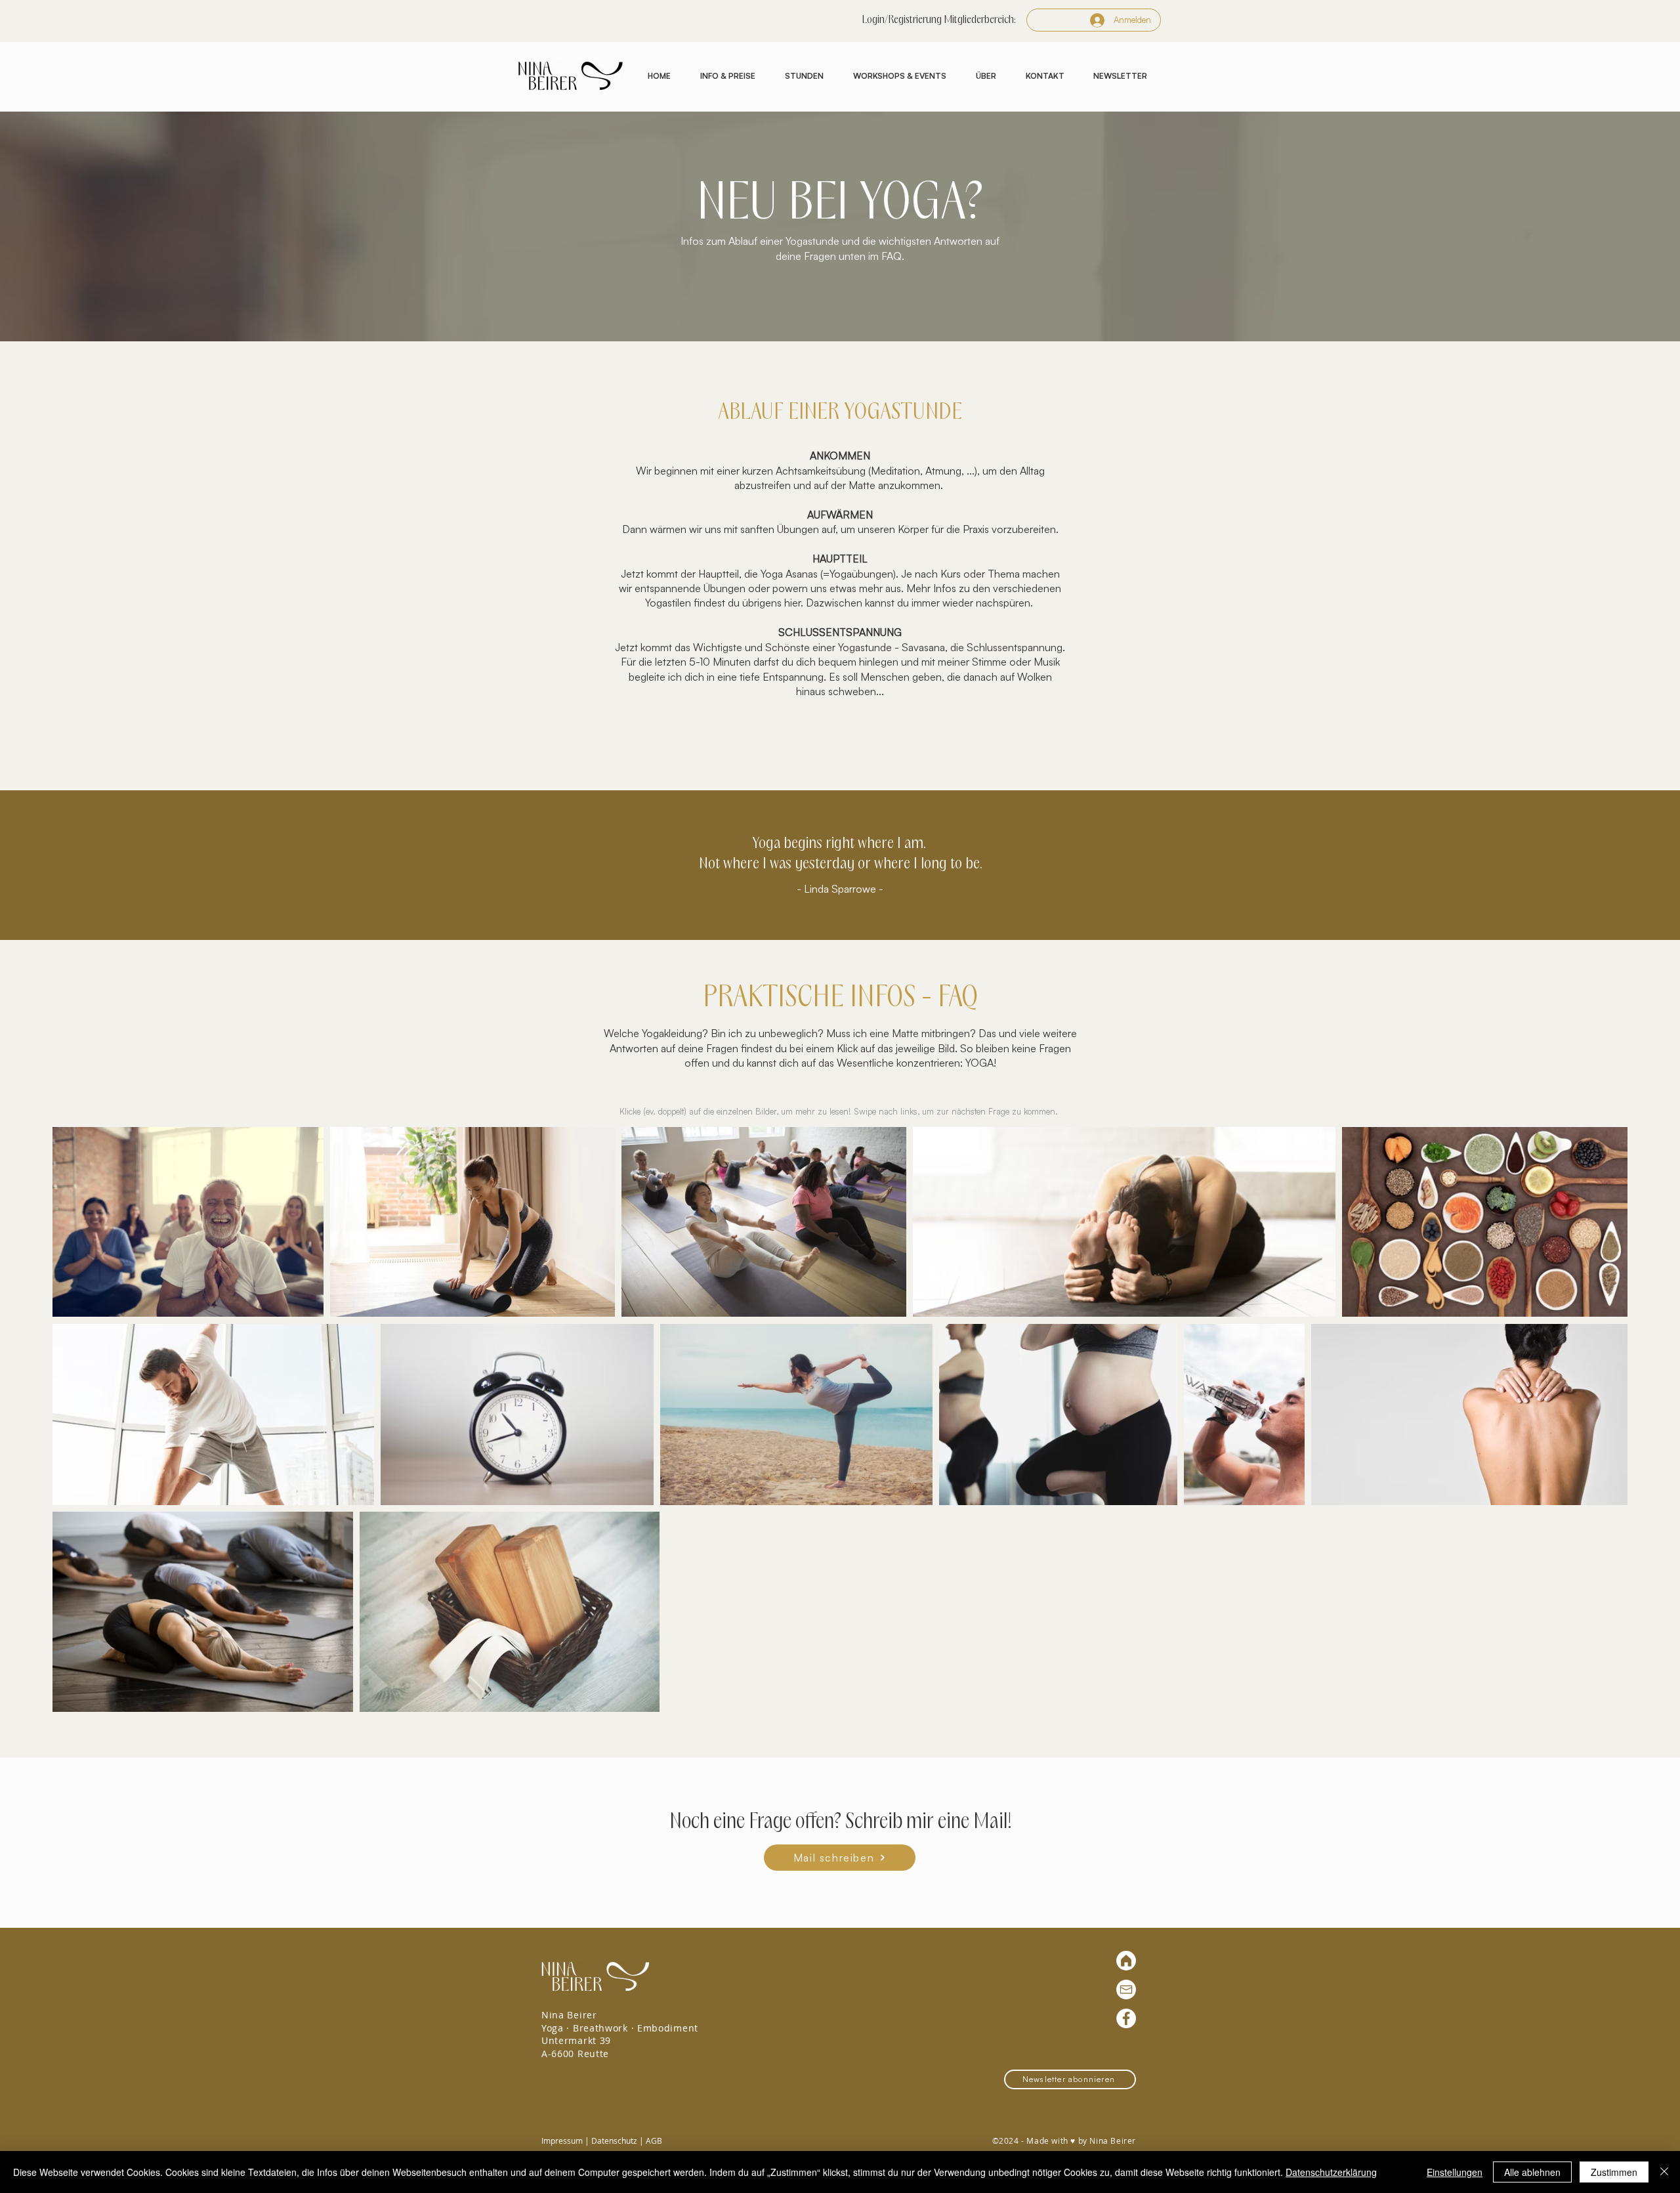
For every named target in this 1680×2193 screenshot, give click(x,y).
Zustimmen (1614, 2172)
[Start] (1126, 1960)
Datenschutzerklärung (1331, 2172)
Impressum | (566, 2140)
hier (792, 602)
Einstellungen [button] (1454, 2172)
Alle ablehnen (1532, 2172)
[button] (727, 76)
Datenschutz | (618, 2140)
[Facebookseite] (1126, 2018)
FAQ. (892, 256)
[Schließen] (1664, 2171)
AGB (654, 2140)
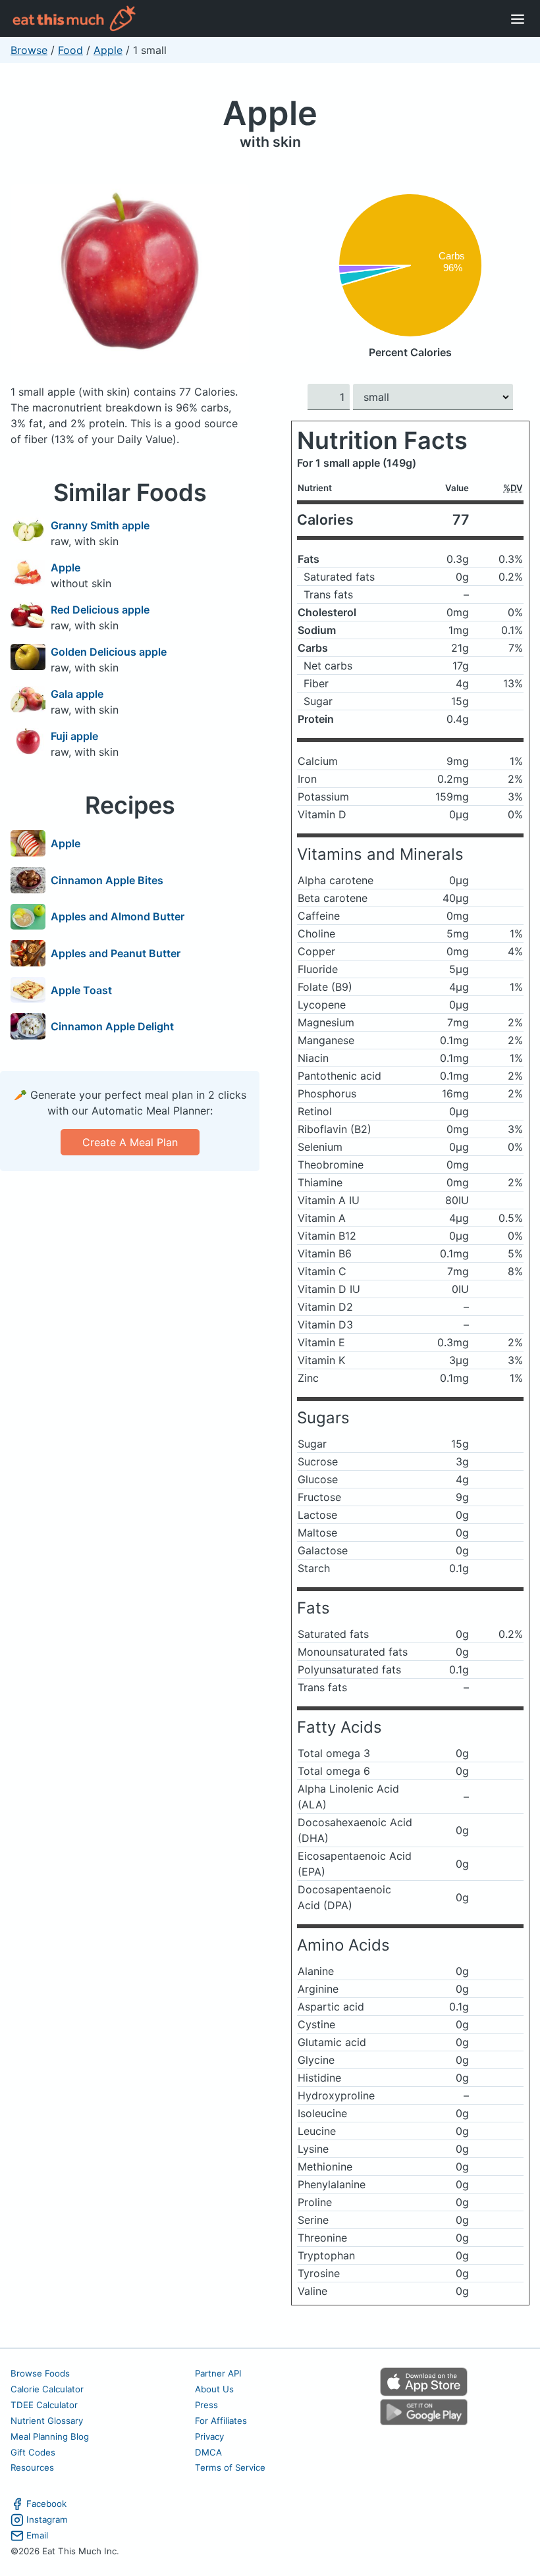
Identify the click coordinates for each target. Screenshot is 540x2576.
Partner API (218, 2373)
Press (206, 2405)
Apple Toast (81, 990)
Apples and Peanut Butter (115, 953)
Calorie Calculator (47, 2389)
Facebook (46, 2503)
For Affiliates (221, 2420)
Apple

Work required:
Could the entries be output exactly as written, but without their images?

Exercise solution:
For every named target in this 1680×2193 screenshot, give click(x,y).
Zustimmen (1614, 2172)
[Start] (1126, 1960)
Datenschutzerklärung (1331, 2172)
Impressum | (566, 2140)
hier (792, 602)
Einstellungen [button] (1454, 2172)
Alle ablehnen (1532, 2172)
[button] (727, 76)
Datenschutz | (618, 2140)
[Facebookseite] (1126, 2018)
FAQ. (892, 256)
[Schließen] (1664, 2171)
AGB (654, 2140)
Identify the click coordinates for each target. Screenshot is 540x2576.
Partner API (218, 2373)
Press (206, 2405)
Apple Toast (81, 990)
Apples and Peanut Butter (115, 953)
Calorie Calculator (47, 2389)
Facebook (46, 2503)
For Affiliates (221, 2420)
Apple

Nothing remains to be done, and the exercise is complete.